Image of fluoroacetate dehalogenase shown binding the substrate fluoroacetate (drawn in green) while water molecules in the empty half of the dimer are shown to exit.

New findings from UofT Mississauga highlight how enzymes make use of the empty binding site to drive a significant chemical reaction

Carla DeMarco

A single carbonic anhydrase enzyme molecule can forge almost a million carbonate molecules from the substrate, carbon dioxide, every second. This might not mean a lot to most people, but we can be grateful this process occurs: we wouldn’t be able to breathe oxygen without it.

This area of research is of particular interest for Professor Scott Prosser and recent PhD graduate, Tae Hun Kim, from UTM’s Department of Chemical and Physical Sciences (CPS), who have just published their findings in the journal Science with co-authors in Biochemistry Emil Pai and student Pedram Mehrabi in the article, “The role of dimer asymmetry and protomer dynamics in enzyme catalysis.”

“This was the result of six years of intensive effort in both Emil’s lab and in my lab,” says Prosser, a prof in CPS.

“Our hope was to be able to describe the processes that take place in enzyme catalysis in terms of an “ensemble” (family) of structures and literally understand the dynamic changes that the enzyme undergoes to drive the reaction forward."

Enzymes, of which the vast majority are proteins, catalyze a myriad of processes in living systems. It turns out that nature tends to package many enzymes as pairs or dimers, begging the question, “Why?”

In many cases, dimeric enzymes exhibit cooperativity – that is, after binding the first substrate in the dimer, binding and turnover of the second substrate becomes even faster. Prosser and his research team recently uncovered another reason for the dimer in their study of an obscure bacterial enzyme, fluoroacetate dehalogenase. The role of this dimeric enzyme is to pry away a fluorine atom from an otherwise potent and lethal pesticide, fluoroacetate. This is no small feat: the carbon-fluorine bond is one of the strongest chemical bonds in nature.

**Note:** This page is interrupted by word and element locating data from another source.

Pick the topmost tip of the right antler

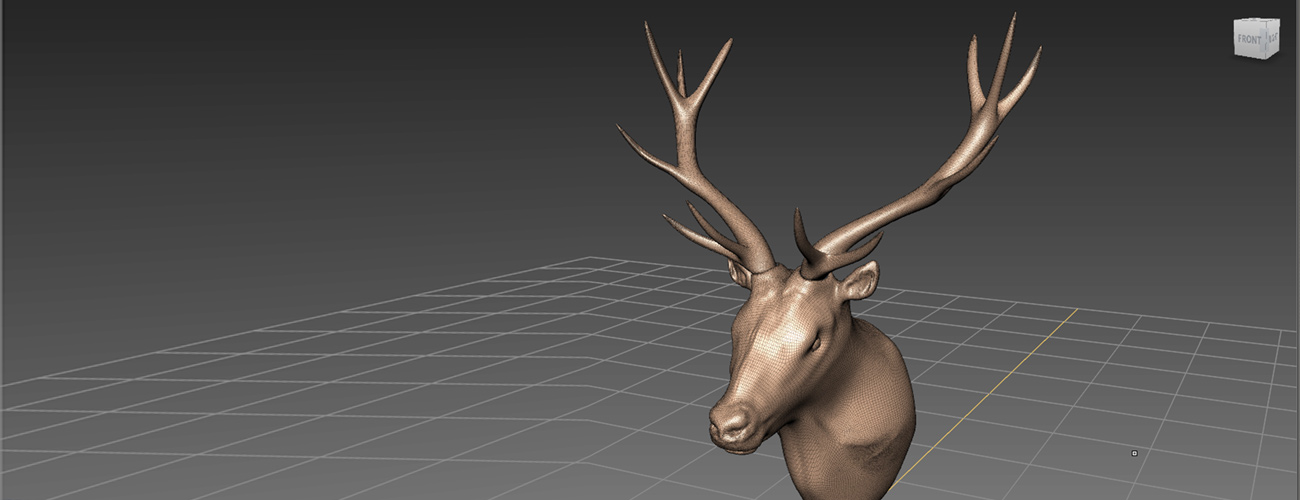pos(1012,18)
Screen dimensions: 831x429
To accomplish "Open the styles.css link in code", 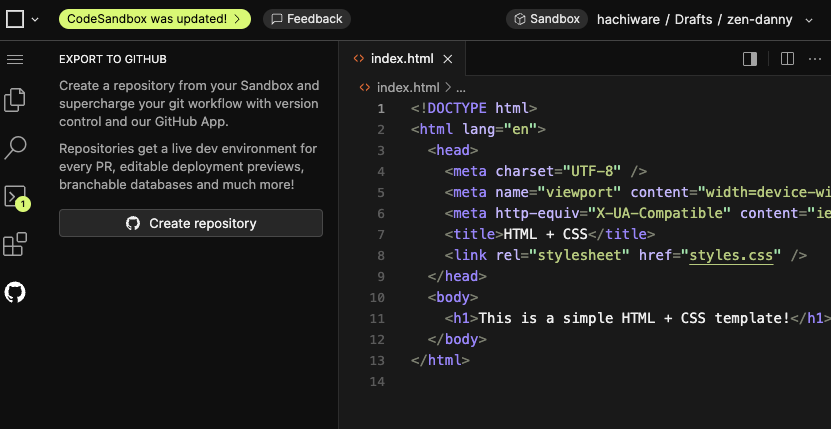I will click(733, 255).
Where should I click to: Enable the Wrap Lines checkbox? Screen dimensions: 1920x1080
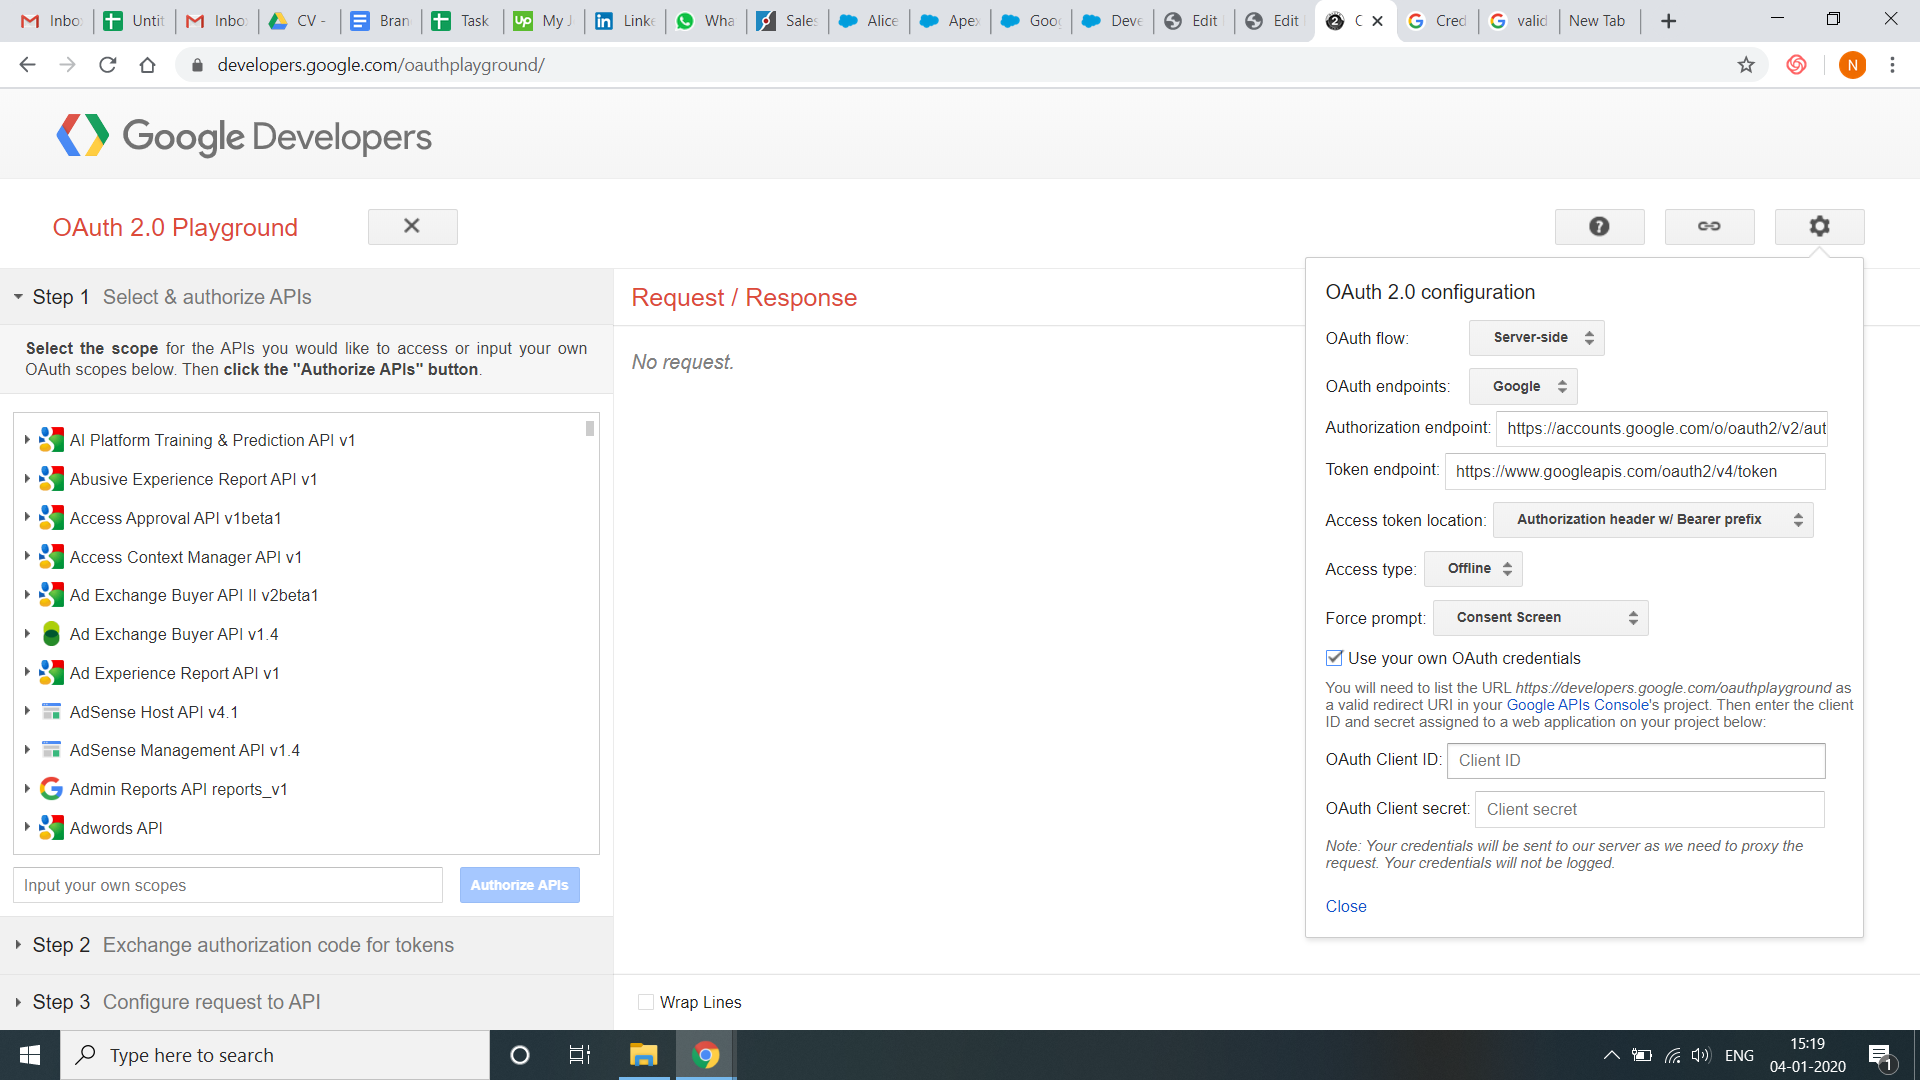coord(645,1001)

Through a technique called X-ray crystallography, in combination with a spectroscopic method called Nuclear Magnetic Resonance (NMR), the research team was able to assemble a series of high-resolution snapshots along with dynamic information on the dimeric enzyme associated with various stages of catalysis, which is the process of a chemical reaction created by an additional substance that serves as the catalyst.

The team also found that water molecules aren’t just used by the enzyme as “ballast” to drive the reaction. Very subtle networks of bound water molecules distinguish the enzyme at each step along the reaction pathway.

Prosser says that these findings are leading to the discovery that bound water networks are more involved in protein function than scientists had previously imagined.